(Stored items)
◇ ◇ ◇ ◇ ◇ ◇ ◇

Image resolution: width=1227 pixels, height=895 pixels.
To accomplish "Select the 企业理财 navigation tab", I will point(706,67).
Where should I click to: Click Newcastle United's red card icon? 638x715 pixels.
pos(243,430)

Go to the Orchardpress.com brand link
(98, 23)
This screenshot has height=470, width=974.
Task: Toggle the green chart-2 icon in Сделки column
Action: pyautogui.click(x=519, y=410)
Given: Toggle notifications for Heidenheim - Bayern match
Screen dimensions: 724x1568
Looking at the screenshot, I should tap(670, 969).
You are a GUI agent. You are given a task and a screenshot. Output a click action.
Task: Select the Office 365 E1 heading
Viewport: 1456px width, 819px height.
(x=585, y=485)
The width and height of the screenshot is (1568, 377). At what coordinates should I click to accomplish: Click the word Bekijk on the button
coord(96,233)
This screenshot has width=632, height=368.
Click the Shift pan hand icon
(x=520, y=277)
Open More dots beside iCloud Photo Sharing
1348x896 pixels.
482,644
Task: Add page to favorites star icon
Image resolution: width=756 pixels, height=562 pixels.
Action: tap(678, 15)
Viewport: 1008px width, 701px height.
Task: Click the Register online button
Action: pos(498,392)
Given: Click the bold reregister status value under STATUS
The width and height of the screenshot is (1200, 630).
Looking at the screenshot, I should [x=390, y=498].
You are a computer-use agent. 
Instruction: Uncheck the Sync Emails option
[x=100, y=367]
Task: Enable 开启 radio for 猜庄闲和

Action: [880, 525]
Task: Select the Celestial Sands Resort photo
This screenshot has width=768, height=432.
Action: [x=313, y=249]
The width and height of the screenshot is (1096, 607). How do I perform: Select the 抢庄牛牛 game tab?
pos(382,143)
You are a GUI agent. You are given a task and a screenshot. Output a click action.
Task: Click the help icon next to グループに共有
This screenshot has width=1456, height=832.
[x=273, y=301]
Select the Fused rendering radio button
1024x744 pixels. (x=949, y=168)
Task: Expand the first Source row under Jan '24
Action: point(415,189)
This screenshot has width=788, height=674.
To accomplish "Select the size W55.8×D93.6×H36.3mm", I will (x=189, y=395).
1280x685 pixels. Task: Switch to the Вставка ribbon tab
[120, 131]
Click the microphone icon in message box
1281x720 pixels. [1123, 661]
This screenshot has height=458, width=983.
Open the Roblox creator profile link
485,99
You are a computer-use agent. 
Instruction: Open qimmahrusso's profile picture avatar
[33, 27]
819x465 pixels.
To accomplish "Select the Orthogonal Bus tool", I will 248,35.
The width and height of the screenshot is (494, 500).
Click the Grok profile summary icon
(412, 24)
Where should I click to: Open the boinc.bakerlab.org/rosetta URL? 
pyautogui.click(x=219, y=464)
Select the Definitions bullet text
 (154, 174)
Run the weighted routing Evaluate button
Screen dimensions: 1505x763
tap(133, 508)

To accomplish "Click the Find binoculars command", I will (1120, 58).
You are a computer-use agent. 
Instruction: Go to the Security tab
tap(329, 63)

◇ ◇ ◇ ◇ ◇ ◇ ◇

> [What to work on] Your task is to restate all of the records above word for word.

> [Response to the task]
Image resolution: width=1227 pixels, height=895 pixels.
To accomplish "Select the 企业理财 navigation tab", I will point(706,67).
Where should I click to: Click Newcastle United's red card icon? 638x715 pixels.
pos(243,430)

Go to the Orchardpress.com brand link
(98, 23)
This screenshot has height=470, width=974.
Task: Toggle the green chart-2 icon in Сделки column
Action: pyautogui.click(x=519, y=410)
Given: Toggle notifications for Heidenheim - Bayern match
Screen dimensions: 724x1568
Looking at the screenshot, I should tap(670, 969).
You are a GUI agent. You are given a task and a screenshot. Output a click action.
Task: Select the Office 365 E1 heading
Viewport: 1456px width, 819px height.
(x=585, y=485)
The width and height of the screenshot is (1568, 377). At what coordinates should I click to accomplish: Click the word Bekijk on the button
coord(96,233)
This screenshot has width=632, height=368.
Click the Shift pan hand icon
(x=520, y=277)
Open More dots beside iCloud Photo Sharing
1348x896 pixels.
482,644
Task: Add page to favorites star icon
Image resolution: width=756 pixels, height=562 pixels.
Action: tap(678, 15)
Viewport: 1008px width, 701px height.
Task: Click the Register online button
Action: pos(498,392)
Given: Click the bold reregister status value under STATUS
The width and height of the screenshot is (1200, 630).
Looking at the screenshot, I should [x=390, y=498].
You are a computer-use agent. 
Instruction: Uncheck the Sync Emails option
[x=100, y=367]
Task: Enable 开启 radio for 猜庄闲和

Action: [880, 525]
Task: Select the Celestial Sands Resort photo
This screenshot has width=768, height=432.
Action: [x=313, y=249]
The width and height of the screenshot is (1096, 607). How do I perform: Select the 抢庄牛牛 game tab?
pos(382,143)
You are a GUI agent. You are given a task and a screenshot. Output a click action.
Task: Click the help icon next to グループに共有
This screenshot has width=1456, height=832.
[x=273, y=301]
Select the Fused rendering radio button
1024x744 pixels. (x=949, y=168)
Task: Expand the first Source row under Jan '24
Action: point(415,189)
This screenshot has width=788, height=674.
To accomplish "Select the size W55.8×D93.6×H36.3mm", I will (x=189, y=395).
1280x685 pixels. Task: Switch to the Вставка ribbon tab
[120, 131]
Click the microphone icon in message box
1281x720 pixels. [1123, 661]
This screenshot has height=458, width=983.
Open the Roblox creator profile link
485,99
You are a computer-use agent. 
Instruction: Open qimmahrusso's profile picture avatar
[33, 27]
819x465 pixels.
To accomplish "Select the Orthogonal Bus tool", I will 248,35.
The width and height of the screenshot is (494, 500).
Click the Grok profile summary icon
(412, 24)
Where should I click to: Open the boinc.bakerlab.org/rosetta URL? 
pyautogui.click(x=219, y=464)
Select the Definitions bullet text
 (154, 174)
Run the weighted routing Evaluate button
Screen dimensions: 1505x763
tap(133, 508)

To accomplish "Click the Find binoculars command", I will (1120, 58).
You are a computer-use agent. 
Instruction: Go to the Security tab
tap(329, 63)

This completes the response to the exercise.